* _Task instructions_
From the line with "Where should I click to: Select" to the line with "You are a computer-use", retype every line exactly, including those two, and leave out the rest of the data below.

* _Records supplied_
-- Opening Marker --

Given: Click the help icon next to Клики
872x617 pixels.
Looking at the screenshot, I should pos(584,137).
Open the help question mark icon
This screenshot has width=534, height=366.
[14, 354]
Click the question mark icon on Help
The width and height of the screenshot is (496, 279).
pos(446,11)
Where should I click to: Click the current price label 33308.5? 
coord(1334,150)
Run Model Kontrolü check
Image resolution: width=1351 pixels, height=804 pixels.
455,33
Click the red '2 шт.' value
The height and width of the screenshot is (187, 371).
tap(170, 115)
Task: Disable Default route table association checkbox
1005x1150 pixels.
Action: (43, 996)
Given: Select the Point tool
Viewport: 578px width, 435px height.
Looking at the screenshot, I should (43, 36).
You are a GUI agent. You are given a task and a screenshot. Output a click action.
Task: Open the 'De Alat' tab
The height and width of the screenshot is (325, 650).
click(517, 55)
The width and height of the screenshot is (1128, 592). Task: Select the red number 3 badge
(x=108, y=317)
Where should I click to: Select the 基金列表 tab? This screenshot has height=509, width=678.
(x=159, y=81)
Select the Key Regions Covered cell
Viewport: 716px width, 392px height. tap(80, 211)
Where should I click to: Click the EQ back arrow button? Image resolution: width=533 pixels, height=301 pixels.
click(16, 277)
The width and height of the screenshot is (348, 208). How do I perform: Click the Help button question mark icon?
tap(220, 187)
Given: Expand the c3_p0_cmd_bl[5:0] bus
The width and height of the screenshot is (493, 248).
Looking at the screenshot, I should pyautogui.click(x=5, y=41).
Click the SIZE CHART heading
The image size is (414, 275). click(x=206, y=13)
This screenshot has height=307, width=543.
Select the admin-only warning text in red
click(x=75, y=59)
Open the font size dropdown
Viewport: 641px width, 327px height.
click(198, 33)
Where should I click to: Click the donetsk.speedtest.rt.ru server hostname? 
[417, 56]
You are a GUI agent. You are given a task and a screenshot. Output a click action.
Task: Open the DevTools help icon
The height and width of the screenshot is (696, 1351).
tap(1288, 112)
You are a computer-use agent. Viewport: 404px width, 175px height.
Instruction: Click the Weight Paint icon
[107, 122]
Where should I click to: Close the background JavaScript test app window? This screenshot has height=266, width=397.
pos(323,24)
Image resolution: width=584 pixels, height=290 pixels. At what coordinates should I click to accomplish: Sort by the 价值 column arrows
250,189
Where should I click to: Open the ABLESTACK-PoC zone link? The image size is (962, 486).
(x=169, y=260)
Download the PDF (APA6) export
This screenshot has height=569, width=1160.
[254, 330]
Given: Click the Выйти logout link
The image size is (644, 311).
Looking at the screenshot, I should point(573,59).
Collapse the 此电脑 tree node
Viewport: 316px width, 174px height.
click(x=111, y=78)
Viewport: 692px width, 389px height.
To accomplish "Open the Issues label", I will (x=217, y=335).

-- Closing Marker --

* _Written answer_
Where should I click to: Select the 基金列表 tab? This screenshot has height=509, width=678.
(x=159, y=81)
Select the Key Regions Covered cell
Viewport: 716px width, 392px height. tap(80, 211)
Where should I click to: Click the EQ back arrow button? Image resolution: width=533 pixels, height=301 pixels.
click(16, 277)
The width and height of the screenshot is (348, 208). How do I perform: Click the Help button question mark icon?
tap(220, 187)
Given: Expand the c3_p0_cmd_bl[5:0] bus
The width and height of the screenshot is (493, 248).
Looking at the screenshot, I should pyautogui.click(x=5, y=41).
Click the SIZE CHART heading
The image size is (414, 275). click(x=206, y=13)
This screenshot has height=307, width=543.
Select the admin-only warning text in red
click(x=75, y=59)
Open the font size dropdown
Viewport: 641px width, 327px height.
click(198, 33)
Where should I click to: Click the donetsk.speedtest.rt.ru server hostname? 
[417, 56]
You are a GUI agent. You are given a task and a screenshot. Output a click action.
Task: Open the DevTools help icon
The height and width of the screenshot is (696, 1351).
tap(1288, 112)
You are a computer-use agent. Viewport: 404px width, 175px height.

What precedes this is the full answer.